The ideal candidate has experience in machine learning, data science, or applied AI, with a demonstrated ability to translate emerging research into practical prototypes, experiments, and insights. They should be comfortable working in ambiguous, fast-moving environments, designing evaluations, analyzing data, collaborating across disciplines, and communicating technical findings to diverse audiences. Experience with foundation models, generative AI, research-driven development, and rapid prototyping is highly desirable.

 What are the unique selling points that would get candidates interested in your role over another?

This role sits at the intersection of client Research and applied AI innovation. Candidates will work directly with cutting-edge research, helping transform breakthrough ideas into prototypes, experiments, and technologies that influence future client products and experiences. The position offers unusual breadth, allowing individuals to work across multiple AI domains, collaborate with leading researchers, contribute to publications and patents, and operate in a small, highly autonomous team where creativity, experimentation, and technical excellence are equally valued.

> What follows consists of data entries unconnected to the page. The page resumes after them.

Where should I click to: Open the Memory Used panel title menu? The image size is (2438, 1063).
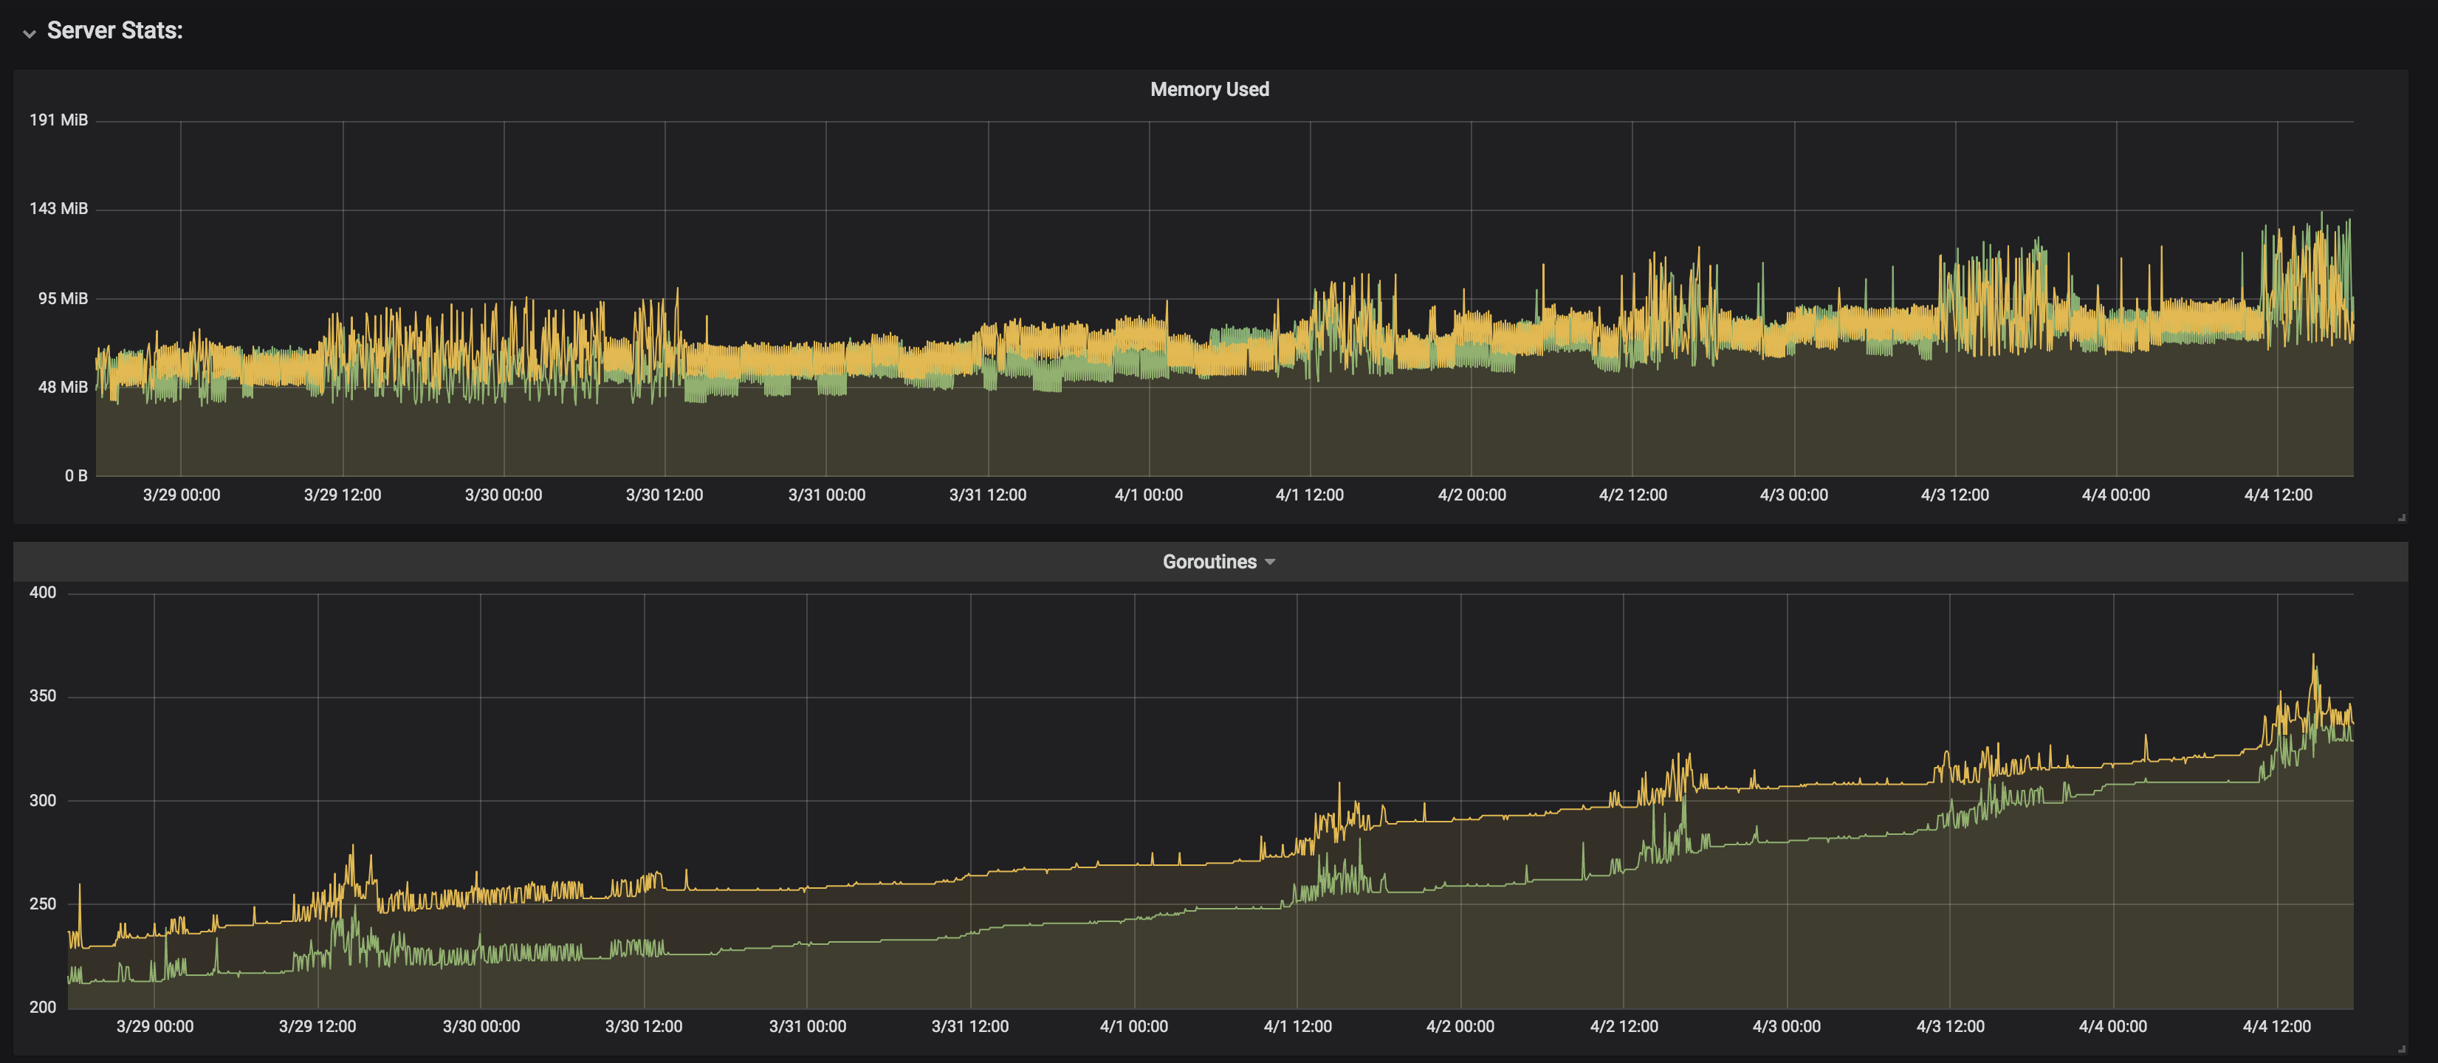[1209, 89]
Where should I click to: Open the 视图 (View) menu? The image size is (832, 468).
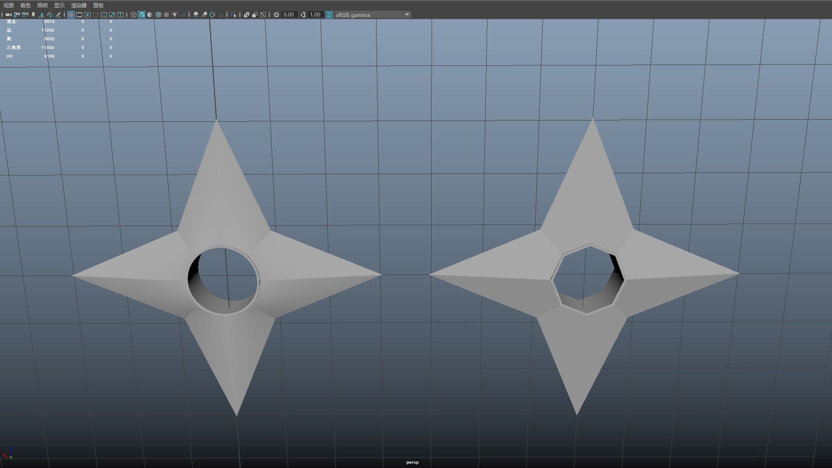tap(9, 5)
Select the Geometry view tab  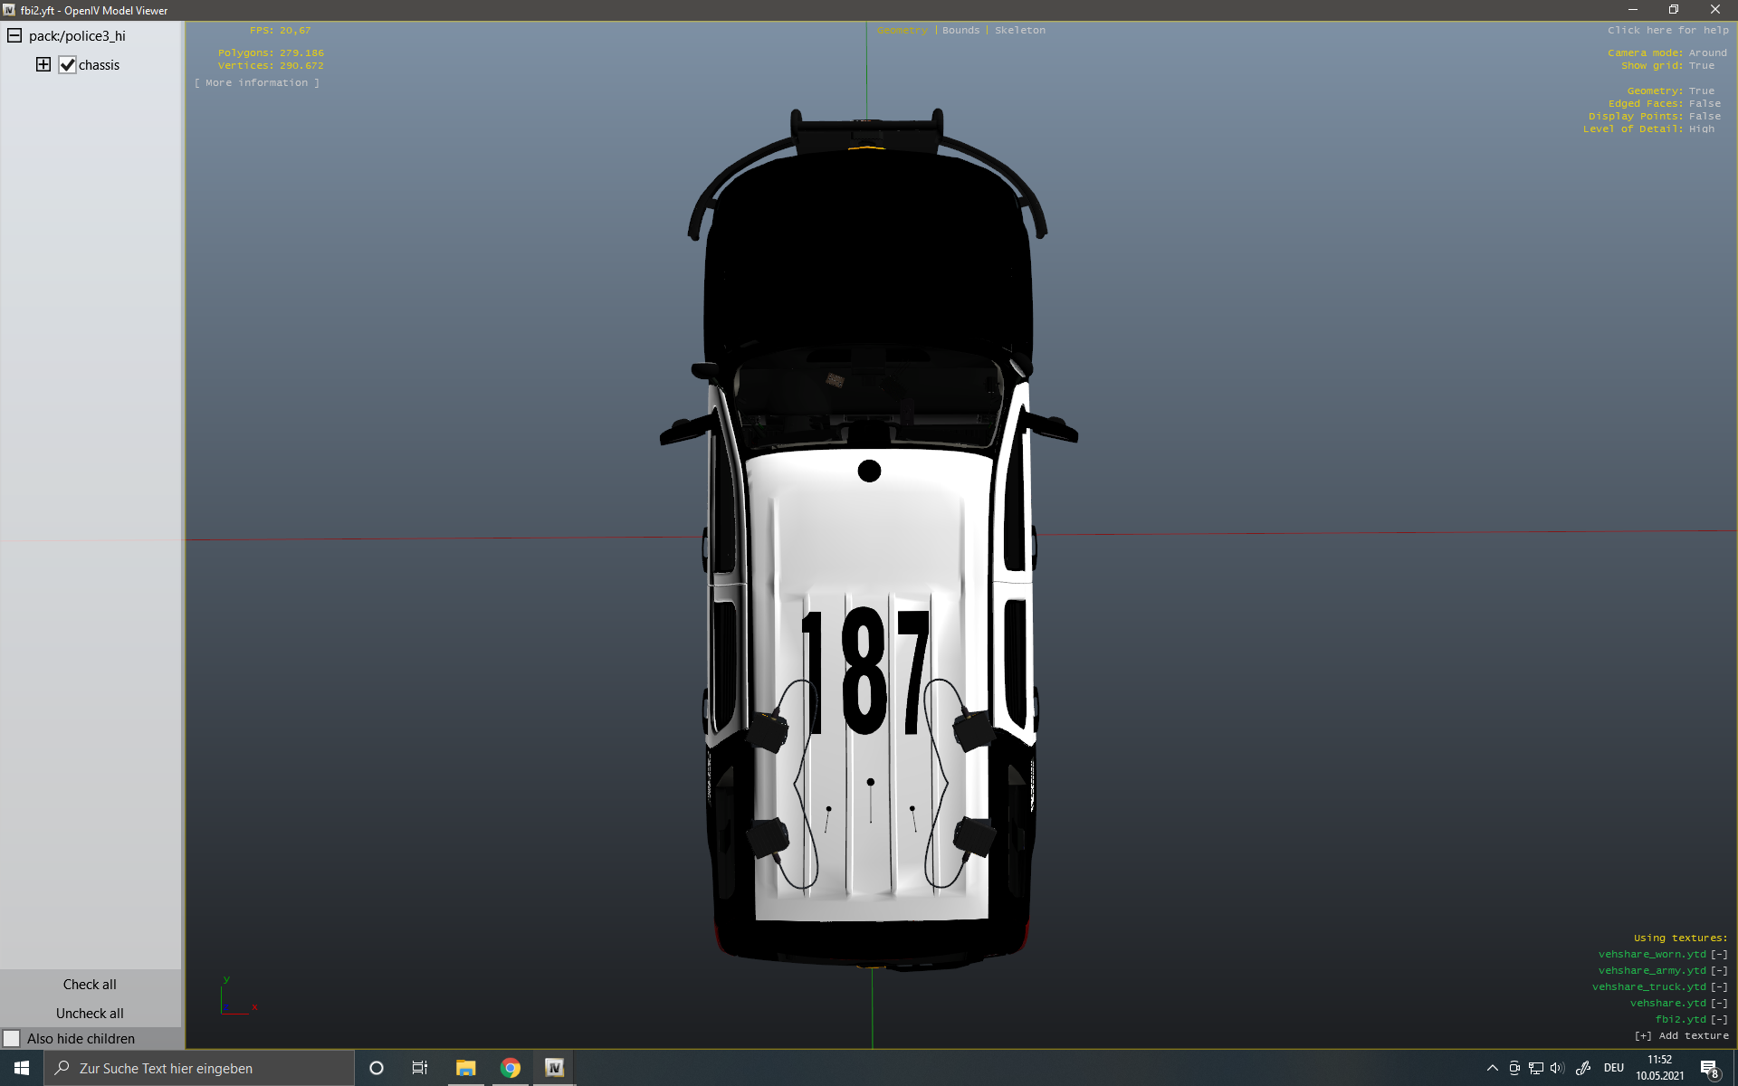902,31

How will contractor performance be measured?

Performance will be measured through successful delivery of prototypes, experiments, and AI/ML solutions; the quality of technical contributions; the ability to generate actionable insights through data and experimentation; collaboration with cross-functional teams; and the overall impact of the work on research validation, technology adoption, and strategic decision-making.